Jump to content


Photo

Ever thought about (ML.Net) Machine Learning Media Recommendations?


  • Please log in to reply
31 replies to this topic

#1 chef OFFLINE  

chef

    Advanced Member

  • Developers
  • 3833 posts
  • Local time: 02:14 PM
  • LocationPeterborough, Canada

Posted 18 March 2019 - 06:56 PM

I was browsing Github and I came across the repo for ML.Net.

What d'ya know, there is an entire machine learning sample page and project which is based specifically on Movie Recommendation.

I realize that the aspect of media recommendation it written quite well in Emby already, however adding a machine learning aspect to the server kind of puts the server in a whole new league.

I don't think any of the other media server platforms have jumped on the bandwagon.

This is the link to the project below.

https://github.com/d...eRecommendation

It is currently utilizing a MovieLens Dataset, but I'm pretty sure a more personalized Dataset based from user libraries would be neat, at least unique.

That's cool, I think...

Edited by chef, 18 March 2019 - 07:18 PM.


#2 Luke OFFLINE  

Luke

    System Architect

  • Administrators
  • 131161 posts
  • Local time: 02:14 PM

Posted 18 March 2019 - 09:29 PM

Possibly but given that we're dealing with personal media the amount of possible suggestions is not that large.

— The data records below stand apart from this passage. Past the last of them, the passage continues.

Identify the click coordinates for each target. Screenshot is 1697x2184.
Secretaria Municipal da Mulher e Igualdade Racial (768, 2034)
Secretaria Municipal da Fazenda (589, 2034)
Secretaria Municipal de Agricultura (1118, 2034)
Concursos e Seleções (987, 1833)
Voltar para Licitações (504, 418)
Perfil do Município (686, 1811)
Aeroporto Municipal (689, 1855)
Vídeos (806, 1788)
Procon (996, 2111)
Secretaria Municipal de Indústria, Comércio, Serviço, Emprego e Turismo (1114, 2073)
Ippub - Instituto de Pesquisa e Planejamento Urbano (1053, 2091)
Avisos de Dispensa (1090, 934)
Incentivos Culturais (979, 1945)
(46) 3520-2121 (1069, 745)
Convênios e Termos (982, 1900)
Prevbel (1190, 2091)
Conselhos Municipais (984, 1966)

It would be a nice buzz word to throw around though.

#3 chef OFFLINE  

chef

    Advanced Member

  • Developers
  • 3833 posts
  • Local time: 02:14 PM
  • LocationPeterborough, Canada

Posted 22 March 2019 - 02:20 PM

I have been doing quiet a bunch of research on how ML.Net could be used to better the experience of the  Emby server.

 

I have started a proof on concept .netcore console app which is kind of interesting.

 

I read through both the ML.Net GitHub and this MSDN page:

 

https://docs.microso...recommmendation

 

 

I think it is possible to do something really cool with these libraries.

 

Basically, the machine learning algorithms starts by calculating whether a user should be recommended an item based on other users acceptance of the same item. 

 

 

 

              Incredibles 2 (2018)                      The Avengers (2012)                     Guardians of the Galaxy (2014)

 

User 1    Watched and liked movie             Watched and liked movie                   Watched and liked movie

User 2      Watched and liked movie           Watched and liked movie                    Has not watched -- RECOMMEND movie

 

 

Not super smart, but things can get really interesting when applying larger datasets for a deeper learning algorithm.

 

But, in order to make something like that happen,  there would need to be a control group of Emby users, who would be interested in submitting some viewer information.

 

Specifically, running a console app which gathers anonymous like/favorite information, and create a CSV for the learning program ("cringy" I know).

 

 

Once that information was gathered ML.Net would be able to work magic on the out come and create a fairly deep AI to recommend movies.

 

These recommendations would be based on more then just a shallow calculation. 

 

Actors, Genres, Titles, Years, and my favorite  -> Media Overviews Sentiments.

 

Fairly Deep Learning.

 

It's pretty nifty stuff.

 

But, the submission of Likes/Favorites is where I understand people would be hesitant.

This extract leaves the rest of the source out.